◆ **AIM OF THE EXERCISE**
Please set down exactly the lines from the one containing "Click the List By Editing pencil icon" through the last line of the records below, both included, with no pictures.

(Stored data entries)
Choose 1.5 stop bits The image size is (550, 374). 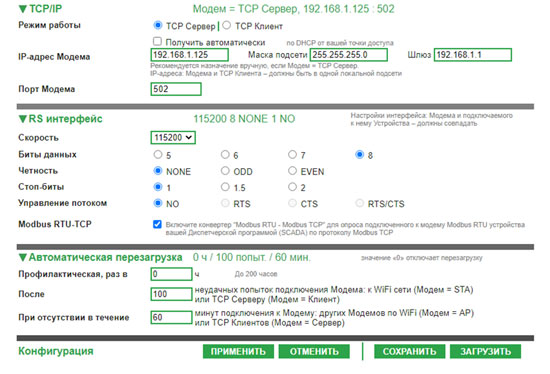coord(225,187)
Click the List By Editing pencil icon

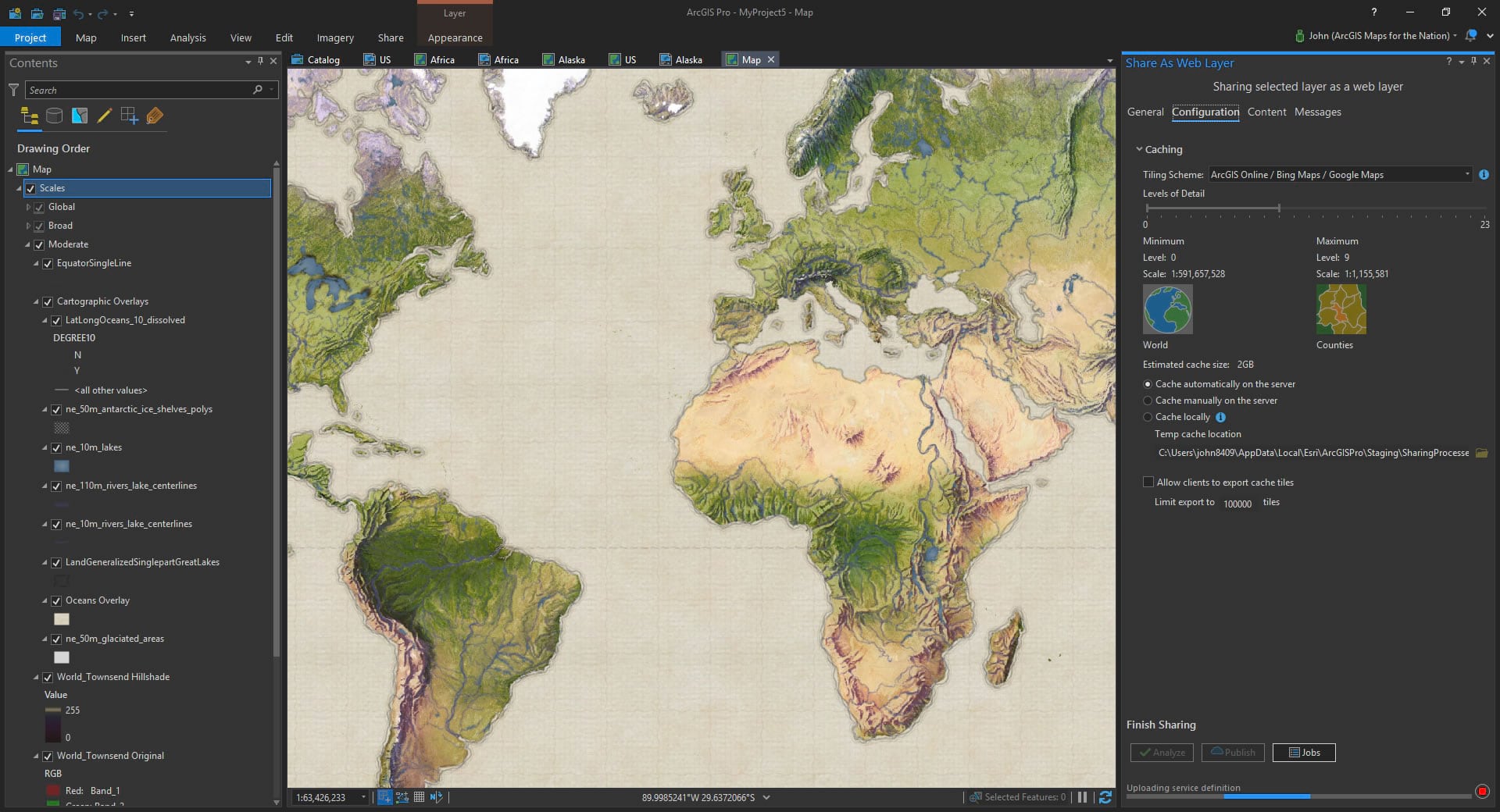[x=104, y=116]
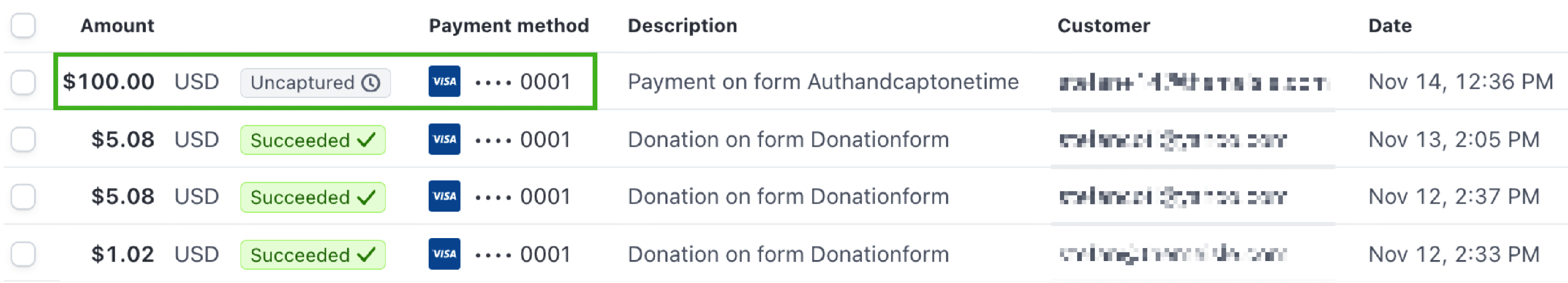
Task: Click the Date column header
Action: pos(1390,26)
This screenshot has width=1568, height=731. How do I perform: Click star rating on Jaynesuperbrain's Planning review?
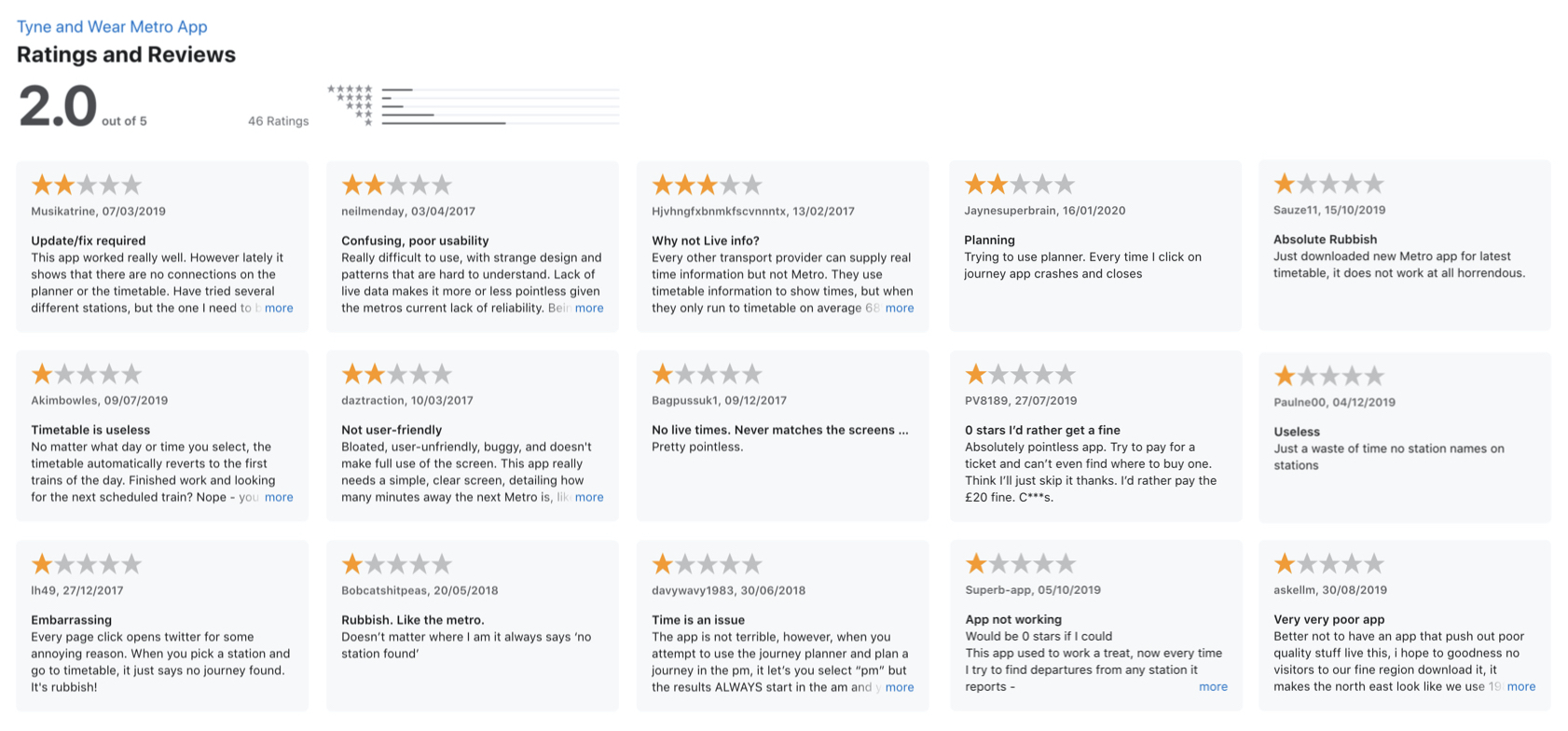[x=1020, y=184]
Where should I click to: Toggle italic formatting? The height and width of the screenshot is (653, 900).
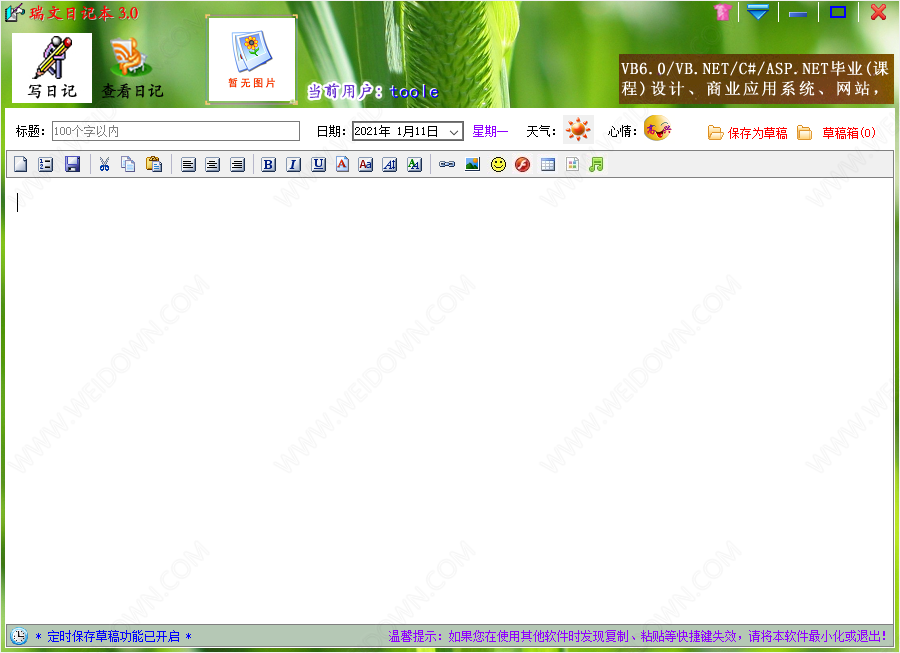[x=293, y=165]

◆ **TASK RESULT**
Click the List By Editing pencil icon

[x=104, y=116]
Task: Click the Date column header
Action: pos(1390,26)
This screenshot has width=1568, height=731. How do I perform: Click star rating on Jaynesuperbrain's Planning review?
[x=1020, y=184]
Where should I click to: Toggle italic formatting? The height and width of the screenshot is (653, 900).
[x=293, y=165]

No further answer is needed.